Il 1901 segna la nascita dell’Associazione nazionale dei Comuni Italiani con l’adesione di 1044 comuni di cui 674 localizzati nelle regioni settentrionali, 238 in quelle del centro e 139 in quelle meridionali. Nel 2011 invece i comuni che aderiscono all’Anci sono 7.139 rappresentativi del 90% della popolazione.
Tra il censimento del 1871 e del 1901 si registrano 18 nuovi comuni, tra cui Elena (inglobata nel 1927 nel Comune di Gaeta) e San Giuseppe Vesuviano (Campania) che risultano anche quelli più popolosi rispettivamente con 11.169 e 10.063 residenti. Cresce l’età media degli italiani pari a 28 anni e 4 mesi mentre le famiglie composte da una sola persona sono pari all’8,8%. Oggi il dato si attesta sul 28,1%. I primi decenni del Novecento fanno registrare anche il più massiccio flusso migratorio verso l’estero con oltre 600 espatri ogni anno. Il 40% di questi ha come destinazione gli Stati Uniti.

L’agricoltura resta il settore in cui è impiegata la maggior parte della popolazione, per lo più maschile, pari a circa 37.859 ogni 100mila abitanti. Mentre i cittadini nella pubblica amministrazione, senza contare gli insegnanti, erano solo 178.241 di cui 173,177 maschi e 5064 femmine. Oggi invece gli impiegati nella pubblica amministrazione sono oltre due milioni e mezzo e le donne sono il 55%. Venivano compresi negli uffici della pubblica amministrazione anche quelli delle colonie.
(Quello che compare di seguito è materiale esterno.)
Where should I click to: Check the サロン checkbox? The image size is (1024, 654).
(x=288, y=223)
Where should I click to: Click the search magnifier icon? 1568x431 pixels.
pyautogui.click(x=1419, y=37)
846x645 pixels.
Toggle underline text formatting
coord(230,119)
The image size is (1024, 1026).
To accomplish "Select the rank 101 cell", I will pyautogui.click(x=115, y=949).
Nel 1921 gli italiani nelle colonie africane erano 22.183 di cui il 57% aveva tra i 21 e i 40 anni d’età.

Gli abbonati al telefono erano117mila mentre il 9,7% dei cittadini aveva una proprietà immobiliare. Oggi invece circa l’80% della popolazione possiede una casa di proprietà mentre le famiglie in affitto raggiungono il 18,9% del totale. Superato il periodo fascista, in cui il sindaco fu sostituito dalla figura del podestà, gli affitti ammontavano al 48,3%.

Intanto l’Italia si avvia verso la modernizzazione con la diffusione dell’auto che cresce prepotentemente nel corso degli anni. Si passa infatti dalle 425.283 automobili del 1951 a ben 36milioni di oggi. Siamo diventati un paese con oltre 60milioni di abitanti, di cui il 7% di stranieri risiedono in 8.094 comuni. Nelle 15 città metropolitane vivono 9,6 milioni di abitanti, nei 5.693 piccoli comuni invece 10,3 milioni di abitanti.
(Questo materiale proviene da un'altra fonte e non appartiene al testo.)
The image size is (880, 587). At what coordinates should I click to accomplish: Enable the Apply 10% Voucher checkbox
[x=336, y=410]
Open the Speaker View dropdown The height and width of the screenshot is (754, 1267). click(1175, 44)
Questo excursus storico dei nostri 150 anni dimostra che l’Italia è diventata sì un paese più ricco ma anche più vecchio: ogni 100 giovani si registrano infatti 143,4 anziani. L’economia si è terziarizzata con famiglie sempre più ristrette, eccezion fatta per San Vitaliano (Napoli) in cui si registrano 4 componenti per famiglia e il comune resta l’istituzione più vicina al cittadino. Non a caso i dati dimostrano che i comuni nel corso della storia nazionale restano l’ossatura della struttura demografica italiana. Infatti anche se in termini percentuali i piccoli comuni con meno di 5mila abitanti sono diminuiti restano nel 2010 il 70,3% delle amministrazioni comunali (erano l’88,3% nel 1861).
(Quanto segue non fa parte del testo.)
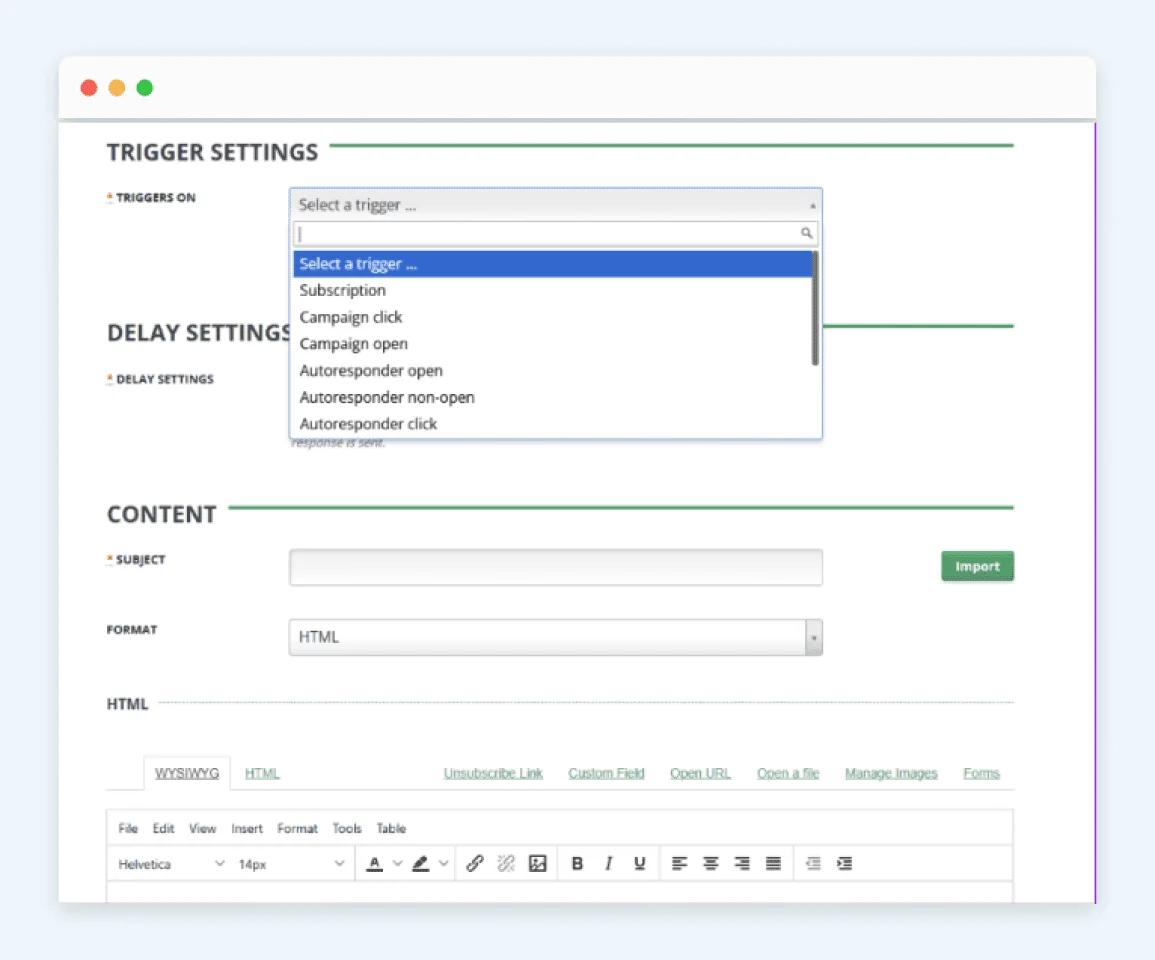
Task: Toggle underline text formatting
Action: click(639, 863)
Sono cresciute anche le città con oltre 100mila abitanti di cui Roma e Milano hanno superato il milione di abitanti. Il comune più giovane è Lauregno/Laurein (in Trentino-Alto Adige) con 24 ragazzi sotto i 15 anni per 100 abitanti mentre Zerba (Emilia Romagna) quello più anziano con il 64,3% della popolazione con 65 anni d’età. Il comune più piccolo invece è Pedesina (Lomabardia) con solo 33 abitanti rispetto ai 136 del 1861.